Aim of the task: Every line below is to be quoted exactly, with nothing added or dropped.

** Stored data follows **

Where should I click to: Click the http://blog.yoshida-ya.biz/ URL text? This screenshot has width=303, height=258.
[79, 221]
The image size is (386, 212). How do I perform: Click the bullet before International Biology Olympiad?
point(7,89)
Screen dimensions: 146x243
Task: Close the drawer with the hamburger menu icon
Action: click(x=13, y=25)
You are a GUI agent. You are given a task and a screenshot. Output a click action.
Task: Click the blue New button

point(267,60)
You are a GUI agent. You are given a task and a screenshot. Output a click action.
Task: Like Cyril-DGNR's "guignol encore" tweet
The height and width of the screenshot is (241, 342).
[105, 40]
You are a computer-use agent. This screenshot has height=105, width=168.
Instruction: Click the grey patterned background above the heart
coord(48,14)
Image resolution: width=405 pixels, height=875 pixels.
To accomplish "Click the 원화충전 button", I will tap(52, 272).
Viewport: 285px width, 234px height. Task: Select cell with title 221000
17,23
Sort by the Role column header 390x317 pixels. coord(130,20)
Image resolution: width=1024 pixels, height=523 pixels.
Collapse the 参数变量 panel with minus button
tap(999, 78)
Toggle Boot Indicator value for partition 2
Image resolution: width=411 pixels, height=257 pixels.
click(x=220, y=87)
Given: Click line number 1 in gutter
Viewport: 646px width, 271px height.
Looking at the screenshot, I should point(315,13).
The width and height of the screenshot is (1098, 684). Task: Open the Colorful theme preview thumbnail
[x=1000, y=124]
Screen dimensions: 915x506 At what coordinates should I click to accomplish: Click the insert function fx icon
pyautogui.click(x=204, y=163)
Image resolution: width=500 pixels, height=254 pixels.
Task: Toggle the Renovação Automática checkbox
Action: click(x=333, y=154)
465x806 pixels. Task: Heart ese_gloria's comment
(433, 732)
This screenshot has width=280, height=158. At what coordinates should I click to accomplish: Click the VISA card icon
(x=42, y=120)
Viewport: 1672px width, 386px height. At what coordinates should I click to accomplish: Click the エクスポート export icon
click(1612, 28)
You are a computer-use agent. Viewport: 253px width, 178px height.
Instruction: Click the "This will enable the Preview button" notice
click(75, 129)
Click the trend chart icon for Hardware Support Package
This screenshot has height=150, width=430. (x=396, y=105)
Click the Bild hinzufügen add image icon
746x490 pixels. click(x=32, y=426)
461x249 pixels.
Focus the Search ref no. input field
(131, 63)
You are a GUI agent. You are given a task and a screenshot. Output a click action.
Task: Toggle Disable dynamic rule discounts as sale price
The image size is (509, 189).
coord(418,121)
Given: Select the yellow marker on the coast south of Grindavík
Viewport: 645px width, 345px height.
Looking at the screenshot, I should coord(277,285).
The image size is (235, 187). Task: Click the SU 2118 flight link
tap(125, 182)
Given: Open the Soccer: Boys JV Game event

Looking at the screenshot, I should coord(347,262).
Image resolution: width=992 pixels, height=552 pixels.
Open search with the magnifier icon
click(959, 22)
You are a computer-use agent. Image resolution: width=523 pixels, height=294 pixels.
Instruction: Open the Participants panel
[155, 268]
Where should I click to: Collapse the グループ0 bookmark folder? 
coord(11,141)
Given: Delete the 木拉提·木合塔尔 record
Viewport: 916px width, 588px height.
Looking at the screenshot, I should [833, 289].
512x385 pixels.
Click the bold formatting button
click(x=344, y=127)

** End of Stored data **

Task answer:
Where should I click to: Click the http://blog.yoshida-ya.biz/ URL text? This screenshot has width=303, height=258.
[79, 221]
The image size is (386, 212). How do I perform: Click the bullet before International Biology Olympiad?
point(7,89)
Screen dimensions: 146x243
Task: Close the drawer with the hamburger menu icon
Action: click(x=13, y=25)
You are a GUI agent. You are given a task and a screenshot. Output a click action.
Task: Click the blue New button

point(267,60)
You are a GUI agent. You are given a task and a screenshot. Output a click action.
Task: Like Cyril-DGNR's "guignol encore" tweet
The height and width of the screenshot is (241, 342).
[105, 40]
You are a computer-use agent. This screenshot has height=105, width=168.
Instruction: Click the grey patterned background above the heart
coord(48,14)
Image resolution: width=405 pixels, height=875 pixels.
To accomplish "Click the 원화충전 button", I will tap(52, 272).
Viewport: 285px width, 234px height. Task: Select cell with title 221000
17,23
Sort by the Role column header 390x317 pixels. coord(130,20)
Image resolution: width=1024 pixels, height=523 pixels.
Collapse the 参数变量 panel with minus button
tap(999, 78)
Toggle Boot Indicator value for partition 2
Image resolution: width=411 pixels, height=257 pixels.
click(x=220, y=87)
Given: Click line number 1 in gutter
Viewport: 646px width, 271px height.
Looking at the screenshot, I should point(315,13).
The width and height of the screenshot is (1098, 684). Task: Open the Colorful theme preview thumbnail
[x=1000, y=124]
Screen dimensions: 915x506 At what coordinates should I click to accomplish: Click the insert function fx icon
pyautogui.click(x=204, y=163)
Image resolution: width=500 pixels, height=254 pixels.
Task: Toggle the Renovação Automática checkbox
Action: click(x=333, y=154)
465x806 pixels. Task: Heart ese_gloria's comment
(433, 732)
This screenshot has width=280, height=158. At what coordinates should I click to accomplish: Click the VISA card icon
(x=42, y=120)
Viewport: 1672px width, 386px height. At what coordinates should I click to accomplish: Click the エクスポート export icon
click(1612, 28)
You are a computer-use agent. Viewport: 253px width, 178px height.
Instruction: Click the "This will enable the Preview button" notice
click(75, 129)
Click the trend chart icon for Hardware Support Package
This screenshot has height=150, width=430. (x=396, y=105)
Click the Bild hinzufügen add image icon
746x490 pixels. click(x=32, y=426)
461x249 pixels.
Focus the Search ref no. input field
(131, 63)
You are a GUI agent. You are given a task and a screenshot. Output a click action.
Task: Toggle Disable dynamic rule discounts as sale price
The image size is (509, 189).
coord(418,121)
Given: Select the yellow marker on the coast south of Grindavík
Viewport: 645px width, 345px height.
Looking at the screenshot, I should coord(277,285).
The image size is (235, 187). Task: Click the SU 2118 flight link
tap(125, 182)
Given: Open the Soccer: Boys JV Game event

Looking at the screenshot, I should coord(347,262).
Image resolution: width=992 pixels, height=552 pixels.
Open search with the magnifier icon
click(959, 22)
You are a computer-use agent. Image resolution: width=523 pixels, height=294 pixels.
Instruction: Open the Participants panel
[155, 268]
Where should I click to: Collapse the グループ0 bookmark folder? 
coord(11,141)
Given: Delete the 木拉提·木合塔尔 record
Viewport: 916px width, 588px height.
Looking at the screenshot, I should [833, 289].
512x385 pixels.
Click the bold formatting button
click(x=344, y=127)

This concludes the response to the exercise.